Every year I create a set of dollar values for 12-team 5x5 mixed leagues.  The roster positions are C, C, 1B, 2B, SS, 3B, MI, CI, OF, OF, OF, OF, OF, DH, and nine pitchers.  The scoring categories are AVG, HR, RBI, R, and SB for hitters and ERA, WHIP, W, K, and SV for pitchers.  I use a ten games played requirement for each position, and if you see in the spreadsheet that a player played 200 games at a position, it means I cheated and included the player at a position he might not yet qualify, like Jesus Montero at catcher.
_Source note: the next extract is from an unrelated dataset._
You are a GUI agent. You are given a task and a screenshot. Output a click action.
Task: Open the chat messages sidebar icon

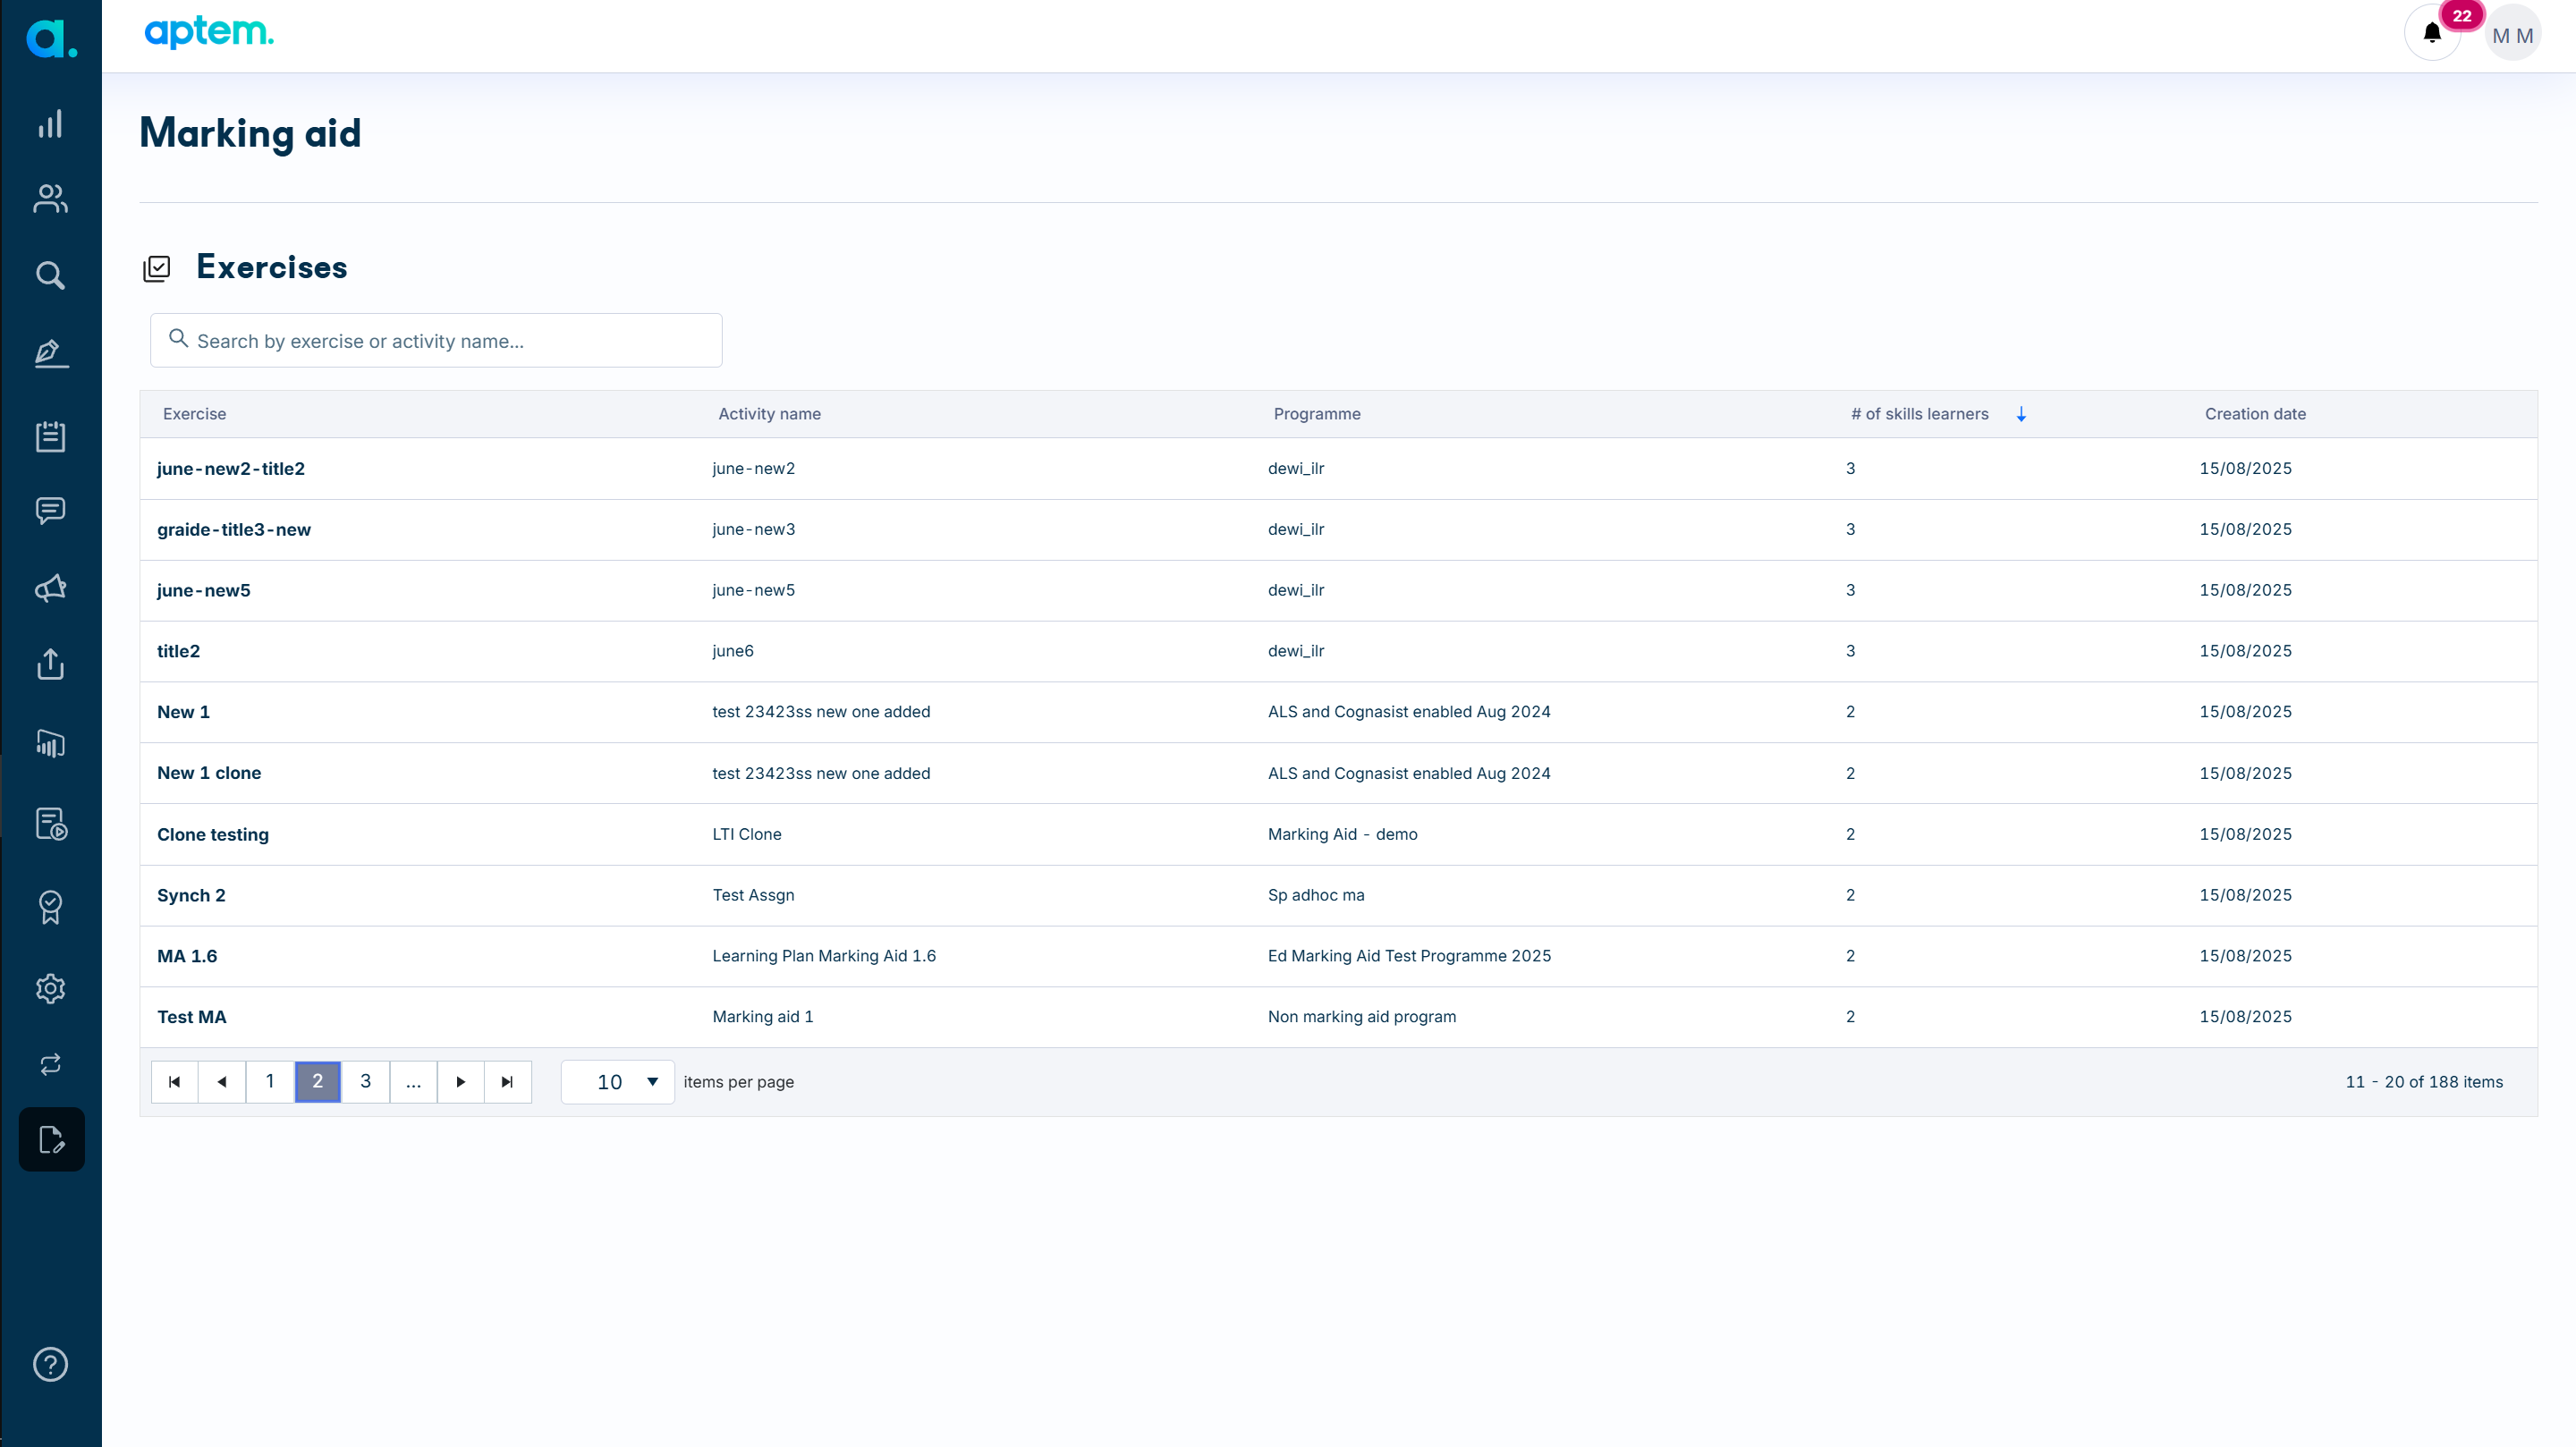[50, 511]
This spreadsheet contains the player's name, his games played at each position, and his dollar value in this type of league.  There are some huge assumptions at work here.  First, I'm taking a guess at every player's projection.  Playing time is a major component.  If Jose Reyes gets 600 ABs he's worth $25, but if he gets 500 it's closer to $14.  If Anibal Sanchez pitches 210 innings he's worth $11, but if he pitches 170 it's more like $4.  That's why Stephen Strasburg with 138 innings is worth only $12.  If you can combine that with 60 innings from a one dollar pitcher like Tim Stauffer, Staufburg is worth roughly as much overall as David Price or Cole Hamels would give you in one roster spot.  A player like Mike Trout might not have enough projected ABs to show up in these rankings right now, but if he's playing everyday at some point this season, he definitely has value in this league.

For the projections, I made manual decisions about playing time and averaged the rates of each of the ten stats from five projection systems.  The projected stats are not in this spreadsheet, but you can make your own by using some of these:

To create dollar values, I used the standings gains points (SGP) method found in Art McGee's excellent book, How To Value Players For Rotisserie Baseball.  Unfortunately, the book is out of print and Art has no plans for a new edition.  I don't have data from thousands of leagues at hand to use for SGP denominators, and the big providers won't cough it up, which introduces another subjective element into the dollar projections.  I hope to do a better job of collecting your league data right after the season ends, to improve the 2013 dollar values.

With that lengthy explanation done, download the spreadsheet here.  To view by position, click on the filter arrow and set "greater than or equal to" to your league's games played threshold.  If you're not in the type of league described in the opening paragraph, these dollar values will not be useful or accurate.  Also, fair warning: I finished last in the RotoAuthority League in 2011.